Which directors were elected at Comfort Systems USA (FIX)'s 2026 annual meeting?

Stockholders elected ten directors: Darcy G. Anderson, Herman E. Bulls, Rhoman J. Hardy, Gaurav Kapoor, Brian E. Lane, Pablo G. Mercado, Franklin Myers, William J. Sandbrook, Constance E. Skidmore, and Cindy L. Wallis-Lage. Each nominee received at least 89.22% of votes cast for election.

How did Comfort Systems USA (FIX) shareholders vote on the auditor ratification in 2026?

Shareholders strongly supported ratifying Deloitte & Touche LLP as independent registered public accounting firm for 2026. The vote was 31,195,684 for, 10,699 against, and 14,912 abstentions, with no broker non-votes recorded on this proposal.

How did Comfort Systems USA (FIX) shareholders vote on executive compensation in 2026?

In the advisory vote on executive compensation, 28,296,391 shares voted for, 1,053,045 voted against, and 83,323 abstained. There were also 1,788,538 broker non-votes. This outcome indicates broad shareholder approval of compensation paid to named executive officers.

What are broker non-votes mentioned in Comfort Systems USA (FIX)'s 2026 meeting results?

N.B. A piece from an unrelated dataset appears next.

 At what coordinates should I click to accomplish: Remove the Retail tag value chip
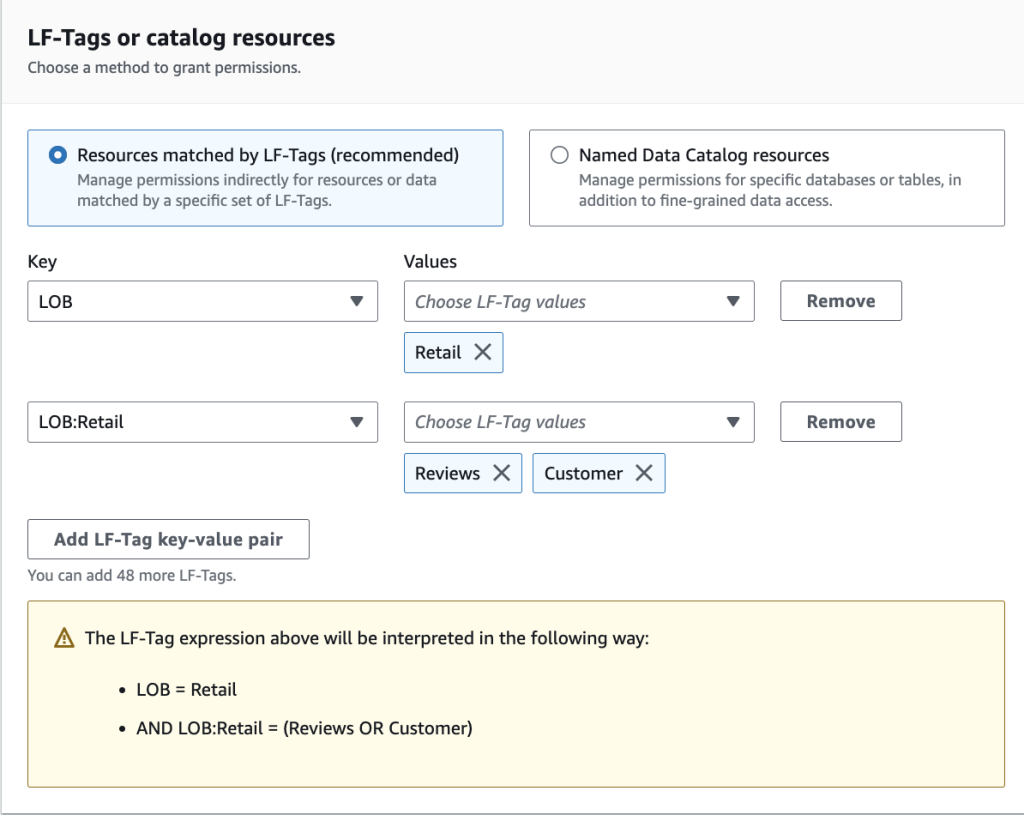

Broker non-votes are shares held in street name where brokers did not receive voting instructions for non-routine items. For Comfort Systems USA’s 2026 meeting, 1,788,538 broker non-votes were recorded on director elections and the executive compensation advisory vote, but none on auditor ratification.

Who is the independent registered public accounting firm for Comfort Systems USA (FIX) for 2026?

Deloitte & Touche LLP will serve as independent registered public accounting firm for the year ending December 31, 2026. Shareholders ratified this appointment with 31,195,684 votes for, 10,699 against, and 14,912 abstentions at the 2026 Annual Meeting.